Monday, May 10, 2010

Climbing Commands

One of the most inconsistent things in the entire world of climbing are climbing commands. Climbers commonly hook up for a day of climbing with little knowledge of how to communicate with one another at the crag. It is always important to review your climbing commands with a new partner so that no mistakes are made.

The most common mistakes in a command series tend to come around the word "take." Climbers often use the word in two different ways. Some will say "take" in lieu of the command, "up rope." Whereas others will say "take" to mean "take my weight." A much larger problem arises out of the nature of a word that only has one syllable. "Take" could also be mistaken for the words, "safe" or "slack." Either of these mistakes could have tragic consequences. The result is that we try to teach people not to use the word.

The following sets of commands reflect what AAI guides are teaching in the field.

Toprope Commands:

Climber: On-belay?
Belayer: (After checking that everyone's double-backed, that knots are correct and that the belay device is threaded appropriately.) Belay-on.
Climber: Climbing.
Belayer: Climb-on.

Once the climber reaches the top, the following discourse should take place:

Climber: Tension.
Belayer: (After pulling the stretch out of the rope and locking it off.) Tension-on.
Climber: Ready to lower.
Belayer: Lowering.

It's important to close out the commands at the end. People often get lazy about the next set. Once the climber is back on the ground the following commands should take place.

Climber: Belay-off.
Belayer: Thank-you. (Then after removing the device from the rope:) Off belay.

The "thank-you" exists in this series to get individuals ready for multi-pitch climbing where the words are used a great deal.

Multi-Pitch Commands:

You'll notice that the words "thank-you" are used heavily throughout this command series. We use the words to acknowledge that an individual heard the last command. For those who don't normally use the words "thank-you" as part of your personal series, I would recommend trying it. A lot of stress melts away on multi-pitch climbs when you know that your partner heard you.
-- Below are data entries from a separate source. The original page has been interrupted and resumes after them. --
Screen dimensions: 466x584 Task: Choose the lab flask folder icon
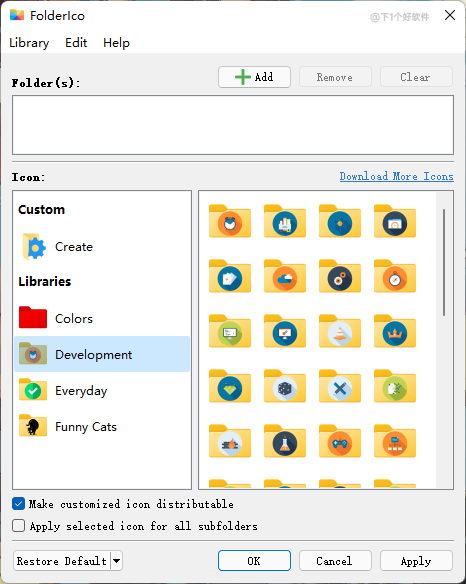[x=285, y=441]
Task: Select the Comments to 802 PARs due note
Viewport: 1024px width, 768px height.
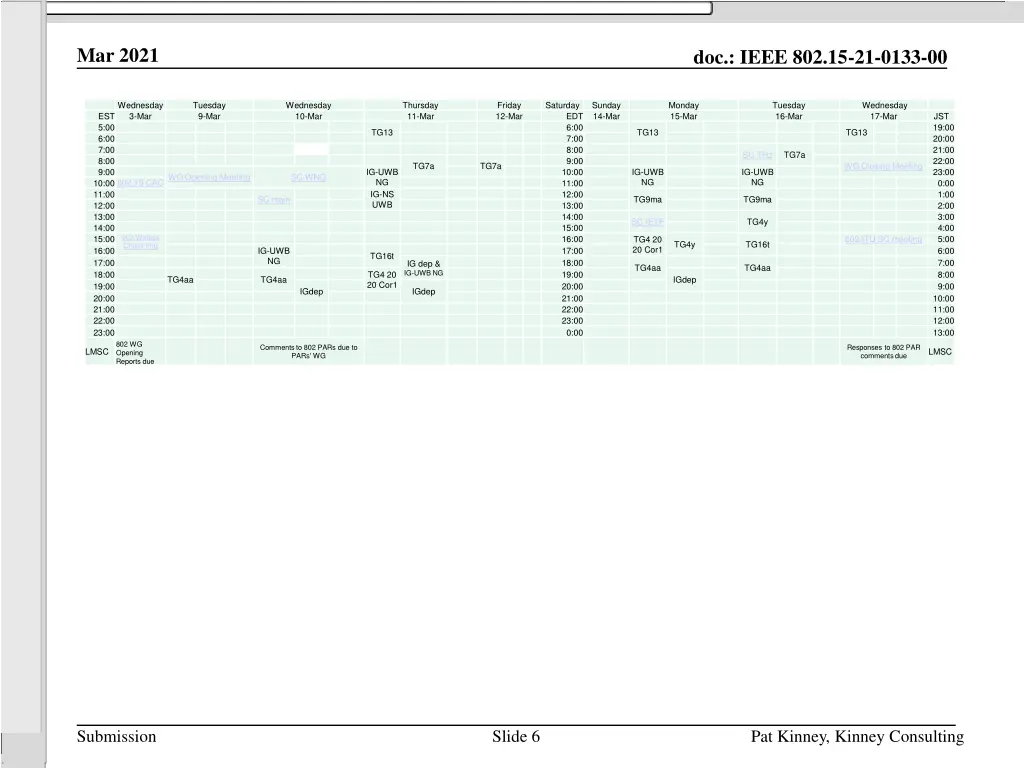Action: [308, 351]
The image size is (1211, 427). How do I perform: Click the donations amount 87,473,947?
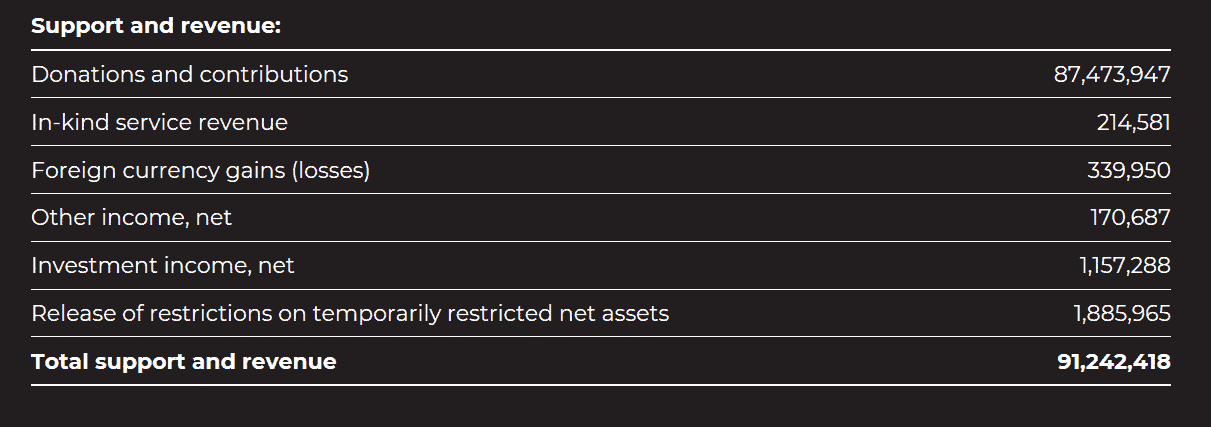tap(1111, 74)
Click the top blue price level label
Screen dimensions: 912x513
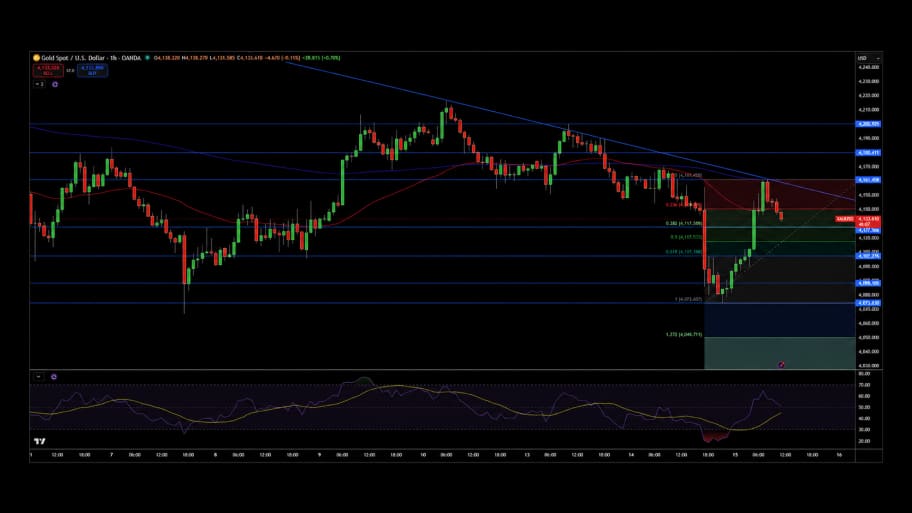(868, 124)
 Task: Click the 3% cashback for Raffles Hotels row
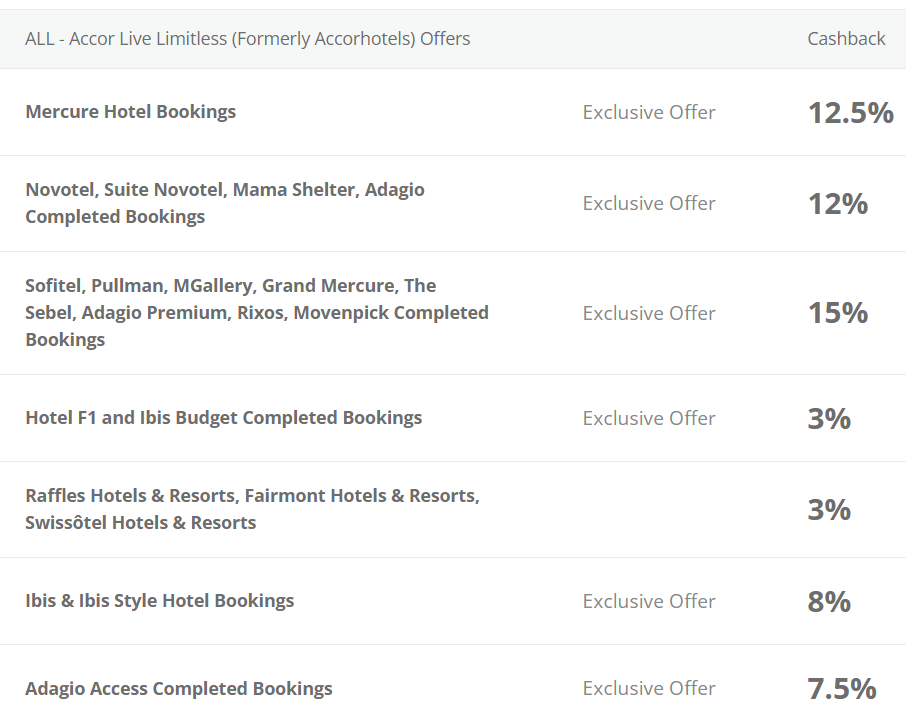tap(829, 509)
Following are the commands that we teach in a multi-pitch setting:

Climber: On-belay?
Belayer: (After checking that everyone's double-backed, that knots are correct and that the belay device is threaded appropriately.) Belay-on.
Climber: Climbing.
Belayer: Climb on.

Once the climber has reached the top, built an anchor and tied-in, the following commands should take place:

Climber: Off belay!
Belayer: Thank-you! (The belayer will then take the rope out of his device.) Belay-off!
Climber: Thank-you! (The climber will then pull up all the slack.)
Belayer: That's me!
Climber: Thank-you! (The climber will then put the belayer on belay.) Belay-on!
Belayer: Thank-you! (The belayer will break down the anchor and then yell just before he is about to climb.) Climbing!
Climber: Climb-on!

Ancillary Commands:

These are commands that are not necessarily said on every single climb. These are only said if there is a need. The commands are as follows:

Rock -- This should be yelled whenever anything falls. If you hear this, press your body against the wall and do not look up. Your helmet will provide some protection. Unfortunately, sometimes people yell "stick" or "camera." Such unusual commands often result in inappropriate reactions. In other words a person may not immediately attempt to get out of the way.

Watch me -- Climber will say this to a belayer if he is nervous and thinks he might fall.

Falling -- The appropriate command if you actually fall.

Up-rope -- When a climber says this, he is asking that slack be eliminated from the system.

Slack -- The climber needs slack.

Tension -- Anytime a climber wants to sit back on the rope and rest they should use this command.

Clipping -- Periodically a leader will need more rope to clip a piece of protection. When a leader says this he's actually asking for a few feet of slack.

--Jason D. Martin

3 comments:

Matt said...

is anybody else familiar with the commands from the Teton Cadence system that used to be taught by NOLS? Its syllabic, and is great when its difficult to hear.

Matt H said...

Why would a climber say both "off belay" and "belay off" if you read the examples? That doesn't make sense to me.

Laurel the Squirrel said...

I like good old "aaa!" when falling.